Search the listing below for the word "bottom" and copy each line where it appears.
Data for review Block Start
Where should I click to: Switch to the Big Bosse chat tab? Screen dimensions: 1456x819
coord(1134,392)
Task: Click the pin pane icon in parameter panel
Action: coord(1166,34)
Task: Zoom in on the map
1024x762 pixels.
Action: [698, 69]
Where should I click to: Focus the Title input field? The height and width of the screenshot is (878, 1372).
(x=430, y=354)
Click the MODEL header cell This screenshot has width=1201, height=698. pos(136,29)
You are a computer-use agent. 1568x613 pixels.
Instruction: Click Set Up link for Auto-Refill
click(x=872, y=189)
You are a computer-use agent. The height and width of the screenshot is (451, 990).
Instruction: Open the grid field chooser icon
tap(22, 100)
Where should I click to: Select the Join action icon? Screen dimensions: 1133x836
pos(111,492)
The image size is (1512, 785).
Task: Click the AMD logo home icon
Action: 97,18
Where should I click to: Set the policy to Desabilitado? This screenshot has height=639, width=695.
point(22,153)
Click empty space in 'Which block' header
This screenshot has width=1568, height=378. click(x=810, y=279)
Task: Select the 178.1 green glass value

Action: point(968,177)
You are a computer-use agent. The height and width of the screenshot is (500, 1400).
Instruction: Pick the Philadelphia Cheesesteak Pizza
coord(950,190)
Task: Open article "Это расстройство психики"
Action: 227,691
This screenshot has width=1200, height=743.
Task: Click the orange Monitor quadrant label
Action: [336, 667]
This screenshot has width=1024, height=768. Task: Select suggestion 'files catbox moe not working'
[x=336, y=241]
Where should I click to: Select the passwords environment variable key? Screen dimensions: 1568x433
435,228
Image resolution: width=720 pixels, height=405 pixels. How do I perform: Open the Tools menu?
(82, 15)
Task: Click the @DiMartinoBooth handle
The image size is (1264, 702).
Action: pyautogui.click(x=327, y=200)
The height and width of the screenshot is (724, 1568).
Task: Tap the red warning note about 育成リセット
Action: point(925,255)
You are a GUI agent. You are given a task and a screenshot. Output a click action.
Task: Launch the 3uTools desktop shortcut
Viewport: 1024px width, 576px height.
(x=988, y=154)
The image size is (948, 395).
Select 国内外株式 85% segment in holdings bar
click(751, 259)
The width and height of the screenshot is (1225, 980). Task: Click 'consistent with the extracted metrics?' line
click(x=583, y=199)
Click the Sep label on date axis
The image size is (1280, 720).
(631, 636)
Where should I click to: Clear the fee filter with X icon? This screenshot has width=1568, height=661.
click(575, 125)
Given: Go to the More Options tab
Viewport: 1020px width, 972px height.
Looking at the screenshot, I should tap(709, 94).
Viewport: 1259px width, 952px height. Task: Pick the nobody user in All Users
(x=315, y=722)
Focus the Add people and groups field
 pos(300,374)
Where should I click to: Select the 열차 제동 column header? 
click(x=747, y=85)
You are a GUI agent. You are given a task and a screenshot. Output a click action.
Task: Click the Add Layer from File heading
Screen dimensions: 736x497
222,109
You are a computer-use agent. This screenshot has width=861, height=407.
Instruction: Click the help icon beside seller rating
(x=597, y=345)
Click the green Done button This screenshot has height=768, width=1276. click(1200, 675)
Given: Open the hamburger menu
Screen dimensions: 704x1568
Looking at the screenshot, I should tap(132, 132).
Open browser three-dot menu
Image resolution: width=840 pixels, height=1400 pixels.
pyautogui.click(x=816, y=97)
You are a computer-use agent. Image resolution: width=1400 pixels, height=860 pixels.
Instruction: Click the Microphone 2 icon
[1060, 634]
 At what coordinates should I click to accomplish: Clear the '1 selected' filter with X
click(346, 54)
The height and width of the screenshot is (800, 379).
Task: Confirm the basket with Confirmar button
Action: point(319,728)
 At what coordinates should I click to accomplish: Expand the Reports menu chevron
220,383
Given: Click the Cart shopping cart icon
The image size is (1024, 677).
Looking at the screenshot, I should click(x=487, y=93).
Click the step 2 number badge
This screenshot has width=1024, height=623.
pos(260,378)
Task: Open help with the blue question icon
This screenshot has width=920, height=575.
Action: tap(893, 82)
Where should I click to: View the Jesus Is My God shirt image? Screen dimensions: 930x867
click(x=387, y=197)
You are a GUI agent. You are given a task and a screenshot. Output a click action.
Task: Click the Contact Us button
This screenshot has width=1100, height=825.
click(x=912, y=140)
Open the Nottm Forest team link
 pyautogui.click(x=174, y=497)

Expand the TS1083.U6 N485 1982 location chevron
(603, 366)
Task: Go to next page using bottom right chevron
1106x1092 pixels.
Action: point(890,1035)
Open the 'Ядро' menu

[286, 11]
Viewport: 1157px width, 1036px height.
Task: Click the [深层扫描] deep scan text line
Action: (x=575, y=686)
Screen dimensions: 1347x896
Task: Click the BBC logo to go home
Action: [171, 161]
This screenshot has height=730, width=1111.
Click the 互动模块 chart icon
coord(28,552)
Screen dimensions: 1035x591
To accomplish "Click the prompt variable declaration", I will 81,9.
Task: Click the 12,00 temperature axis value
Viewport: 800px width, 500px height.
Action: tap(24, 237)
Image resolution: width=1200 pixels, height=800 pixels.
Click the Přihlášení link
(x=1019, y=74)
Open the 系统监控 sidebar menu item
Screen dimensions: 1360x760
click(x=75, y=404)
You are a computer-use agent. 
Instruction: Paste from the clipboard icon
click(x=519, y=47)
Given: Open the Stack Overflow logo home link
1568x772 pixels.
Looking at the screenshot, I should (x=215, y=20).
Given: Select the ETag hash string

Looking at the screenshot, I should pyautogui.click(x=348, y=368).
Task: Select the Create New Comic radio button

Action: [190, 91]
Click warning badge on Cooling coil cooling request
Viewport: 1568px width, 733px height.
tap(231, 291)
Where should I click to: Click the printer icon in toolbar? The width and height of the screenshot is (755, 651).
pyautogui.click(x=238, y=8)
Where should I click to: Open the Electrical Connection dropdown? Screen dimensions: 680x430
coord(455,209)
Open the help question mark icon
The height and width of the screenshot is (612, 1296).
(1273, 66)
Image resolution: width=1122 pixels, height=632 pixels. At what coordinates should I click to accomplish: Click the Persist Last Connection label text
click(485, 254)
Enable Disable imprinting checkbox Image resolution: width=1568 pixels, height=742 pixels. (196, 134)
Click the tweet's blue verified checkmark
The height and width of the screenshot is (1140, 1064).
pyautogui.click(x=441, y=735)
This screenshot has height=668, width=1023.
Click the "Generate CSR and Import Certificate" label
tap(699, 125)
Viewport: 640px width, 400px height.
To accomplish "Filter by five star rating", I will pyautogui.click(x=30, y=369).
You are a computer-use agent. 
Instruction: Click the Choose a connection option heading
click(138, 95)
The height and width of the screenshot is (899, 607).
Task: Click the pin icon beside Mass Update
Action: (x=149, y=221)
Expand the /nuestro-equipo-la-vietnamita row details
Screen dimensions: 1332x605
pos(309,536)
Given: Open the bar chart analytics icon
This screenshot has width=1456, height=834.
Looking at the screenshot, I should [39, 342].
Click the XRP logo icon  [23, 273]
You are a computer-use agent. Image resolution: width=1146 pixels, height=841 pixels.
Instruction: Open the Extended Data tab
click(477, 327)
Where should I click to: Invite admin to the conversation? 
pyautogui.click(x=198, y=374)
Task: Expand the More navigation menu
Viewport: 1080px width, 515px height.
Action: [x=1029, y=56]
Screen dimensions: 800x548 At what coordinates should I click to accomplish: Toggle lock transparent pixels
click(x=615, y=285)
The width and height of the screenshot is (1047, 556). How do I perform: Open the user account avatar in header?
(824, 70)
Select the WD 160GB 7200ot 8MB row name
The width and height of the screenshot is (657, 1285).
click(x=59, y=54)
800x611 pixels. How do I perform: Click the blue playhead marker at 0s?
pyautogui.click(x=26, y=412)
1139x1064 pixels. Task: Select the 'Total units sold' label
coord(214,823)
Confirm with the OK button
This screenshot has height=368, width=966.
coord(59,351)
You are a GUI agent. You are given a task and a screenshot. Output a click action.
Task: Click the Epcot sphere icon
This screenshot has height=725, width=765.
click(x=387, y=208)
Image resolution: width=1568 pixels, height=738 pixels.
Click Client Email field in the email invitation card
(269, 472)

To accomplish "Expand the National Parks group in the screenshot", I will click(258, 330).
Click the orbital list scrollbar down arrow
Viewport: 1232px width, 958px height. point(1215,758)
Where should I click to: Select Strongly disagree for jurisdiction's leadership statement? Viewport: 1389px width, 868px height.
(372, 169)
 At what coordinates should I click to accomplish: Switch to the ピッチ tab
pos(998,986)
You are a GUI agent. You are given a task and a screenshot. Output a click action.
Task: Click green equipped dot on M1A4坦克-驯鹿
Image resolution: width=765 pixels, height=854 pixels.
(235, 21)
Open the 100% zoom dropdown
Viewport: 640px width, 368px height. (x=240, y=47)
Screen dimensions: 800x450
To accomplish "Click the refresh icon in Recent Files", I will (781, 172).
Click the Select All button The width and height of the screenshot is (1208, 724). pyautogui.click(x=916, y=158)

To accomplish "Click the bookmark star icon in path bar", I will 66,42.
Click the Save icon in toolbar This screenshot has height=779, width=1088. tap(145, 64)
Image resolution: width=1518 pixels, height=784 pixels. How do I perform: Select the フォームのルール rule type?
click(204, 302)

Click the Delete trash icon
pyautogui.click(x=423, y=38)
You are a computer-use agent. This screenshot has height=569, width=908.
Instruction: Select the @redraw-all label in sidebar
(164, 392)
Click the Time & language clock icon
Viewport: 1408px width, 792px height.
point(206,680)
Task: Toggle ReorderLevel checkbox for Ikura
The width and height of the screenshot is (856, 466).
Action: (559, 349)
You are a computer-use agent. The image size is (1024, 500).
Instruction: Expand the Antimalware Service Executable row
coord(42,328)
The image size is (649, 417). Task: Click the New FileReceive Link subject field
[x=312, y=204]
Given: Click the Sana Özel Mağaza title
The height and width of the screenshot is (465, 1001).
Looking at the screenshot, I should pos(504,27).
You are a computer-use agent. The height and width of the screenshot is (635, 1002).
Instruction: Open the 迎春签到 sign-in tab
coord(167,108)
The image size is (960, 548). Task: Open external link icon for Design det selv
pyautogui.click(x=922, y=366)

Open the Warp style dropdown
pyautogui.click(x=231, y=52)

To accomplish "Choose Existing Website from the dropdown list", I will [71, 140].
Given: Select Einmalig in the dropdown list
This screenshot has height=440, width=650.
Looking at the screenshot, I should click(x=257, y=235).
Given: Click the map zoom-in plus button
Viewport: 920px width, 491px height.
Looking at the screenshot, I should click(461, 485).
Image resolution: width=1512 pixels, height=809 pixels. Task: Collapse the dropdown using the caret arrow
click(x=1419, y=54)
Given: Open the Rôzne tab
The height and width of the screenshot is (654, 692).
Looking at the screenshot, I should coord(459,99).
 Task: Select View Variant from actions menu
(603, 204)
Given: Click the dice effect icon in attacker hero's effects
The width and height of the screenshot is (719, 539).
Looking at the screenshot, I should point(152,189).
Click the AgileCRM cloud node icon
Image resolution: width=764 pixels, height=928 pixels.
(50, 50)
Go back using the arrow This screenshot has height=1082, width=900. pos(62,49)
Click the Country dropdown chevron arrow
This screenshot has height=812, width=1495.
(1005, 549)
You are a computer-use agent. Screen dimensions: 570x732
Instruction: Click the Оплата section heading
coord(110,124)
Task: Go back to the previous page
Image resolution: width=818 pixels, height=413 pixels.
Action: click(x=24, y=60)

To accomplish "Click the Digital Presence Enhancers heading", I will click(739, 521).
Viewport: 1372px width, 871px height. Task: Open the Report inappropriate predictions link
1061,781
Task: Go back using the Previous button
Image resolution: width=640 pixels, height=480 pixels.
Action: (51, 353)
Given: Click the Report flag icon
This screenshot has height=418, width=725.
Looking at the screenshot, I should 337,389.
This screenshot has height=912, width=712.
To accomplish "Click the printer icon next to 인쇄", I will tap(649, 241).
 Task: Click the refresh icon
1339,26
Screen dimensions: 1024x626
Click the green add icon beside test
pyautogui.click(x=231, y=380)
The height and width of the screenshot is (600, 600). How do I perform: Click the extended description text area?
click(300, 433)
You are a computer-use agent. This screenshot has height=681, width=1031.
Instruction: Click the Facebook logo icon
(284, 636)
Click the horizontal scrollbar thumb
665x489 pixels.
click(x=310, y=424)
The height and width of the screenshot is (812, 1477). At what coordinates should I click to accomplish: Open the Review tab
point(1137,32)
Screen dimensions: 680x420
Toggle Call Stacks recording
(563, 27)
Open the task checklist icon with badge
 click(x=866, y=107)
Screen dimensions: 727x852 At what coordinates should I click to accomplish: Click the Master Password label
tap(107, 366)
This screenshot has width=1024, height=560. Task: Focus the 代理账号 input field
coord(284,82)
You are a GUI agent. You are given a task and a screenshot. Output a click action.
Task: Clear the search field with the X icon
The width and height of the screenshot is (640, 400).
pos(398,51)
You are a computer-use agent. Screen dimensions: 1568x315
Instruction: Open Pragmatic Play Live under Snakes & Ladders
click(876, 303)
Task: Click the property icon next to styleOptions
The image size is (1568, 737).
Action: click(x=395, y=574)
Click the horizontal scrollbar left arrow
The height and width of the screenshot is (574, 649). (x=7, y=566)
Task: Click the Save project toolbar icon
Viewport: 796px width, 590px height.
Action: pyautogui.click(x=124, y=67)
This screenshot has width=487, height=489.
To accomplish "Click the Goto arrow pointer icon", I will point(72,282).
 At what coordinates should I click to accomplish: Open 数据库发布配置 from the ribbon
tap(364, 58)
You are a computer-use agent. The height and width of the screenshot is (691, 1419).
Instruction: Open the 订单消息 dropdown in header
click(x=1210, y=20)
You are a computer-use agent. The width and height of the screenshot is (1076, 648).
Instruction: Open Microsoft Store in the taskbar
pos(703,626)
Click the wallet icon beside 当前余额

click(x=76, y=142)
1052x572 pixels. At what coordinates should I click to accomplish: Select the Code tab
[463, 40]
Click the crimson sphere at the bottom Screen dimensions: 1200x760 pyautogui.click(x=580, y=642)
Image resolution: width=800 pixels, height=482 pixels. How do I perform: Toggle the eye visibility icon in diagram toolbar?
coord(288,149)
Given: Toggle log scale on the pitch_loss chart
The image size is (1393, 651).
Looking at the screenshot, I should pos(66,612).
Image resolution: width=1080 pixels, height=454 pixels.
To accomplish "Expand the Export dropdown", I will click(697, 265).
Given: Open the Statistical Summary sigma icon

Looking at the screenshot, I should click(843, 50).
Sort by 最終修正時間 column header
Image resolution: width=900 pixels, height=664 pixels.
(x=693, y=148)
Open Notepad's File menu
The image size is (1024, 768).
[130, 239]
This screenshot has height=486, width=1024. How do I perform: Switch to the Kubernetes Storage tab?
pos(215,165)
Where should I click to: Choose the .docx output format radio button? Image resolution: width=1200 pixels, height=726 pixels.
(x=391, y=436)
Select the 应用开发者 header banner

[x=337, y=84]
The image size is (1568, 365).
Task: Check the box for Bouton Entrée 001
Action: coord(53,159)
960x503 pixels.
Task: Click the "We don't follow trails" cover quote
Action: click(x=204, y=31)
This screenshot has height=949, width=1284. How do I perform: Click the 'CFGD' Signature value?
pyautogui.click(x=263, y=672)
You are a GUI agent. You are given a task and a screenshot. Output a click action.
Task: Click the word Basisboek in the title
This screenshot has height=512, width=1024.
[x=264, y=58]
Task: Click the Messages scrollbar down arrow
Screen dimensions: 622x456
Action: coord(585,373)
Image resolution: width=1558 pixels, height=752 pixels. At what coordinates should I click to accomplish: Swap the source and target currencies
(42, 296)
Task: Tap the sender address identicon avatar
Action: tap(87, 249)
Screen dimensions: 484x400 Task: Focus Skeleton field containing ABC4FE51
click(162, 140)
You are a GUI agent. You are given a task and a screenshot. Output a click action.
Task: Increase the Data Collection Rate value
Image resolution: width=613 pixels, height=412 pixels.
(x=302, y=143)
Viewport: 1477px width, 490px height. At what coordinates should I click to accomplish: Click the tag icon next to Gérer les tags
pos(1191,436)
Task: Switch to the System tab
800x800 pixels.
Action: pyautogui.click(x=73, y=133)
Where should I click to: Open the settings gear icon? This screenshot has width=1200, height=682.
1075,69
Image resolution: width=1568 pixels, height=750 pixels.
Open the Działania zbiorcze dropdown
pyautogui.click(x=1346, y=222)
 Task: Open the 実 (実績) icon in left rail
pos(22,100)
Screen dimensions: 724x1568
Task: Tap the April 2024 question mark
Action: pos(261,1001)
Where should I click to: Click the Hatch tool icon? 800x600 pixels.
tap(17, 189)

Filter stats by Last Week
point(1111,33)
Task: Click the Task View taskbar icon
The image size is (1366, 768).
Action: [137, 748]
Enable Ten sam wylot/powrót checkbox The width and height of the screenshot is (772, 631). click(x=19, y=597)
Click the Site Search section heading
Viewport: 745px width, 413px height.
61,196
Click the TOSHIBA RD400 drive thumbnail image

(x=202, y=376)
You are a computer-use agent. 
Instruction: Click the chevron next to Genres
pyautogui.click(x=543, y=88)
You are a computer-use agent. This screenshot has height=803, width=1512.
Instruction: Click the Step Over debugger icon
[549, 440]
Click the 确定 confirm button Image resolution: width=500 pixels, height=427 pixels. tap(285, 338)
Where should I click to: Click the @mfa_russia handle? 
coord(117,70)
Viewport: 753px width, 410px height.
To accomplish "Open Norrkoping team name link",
Data for review Block End
The answer:
Task: Go to next page using bottom right chevron
Click the crimson sphere at the bottom Screen dimensions: 1200x760 pyautogui.click(x=580, y=642)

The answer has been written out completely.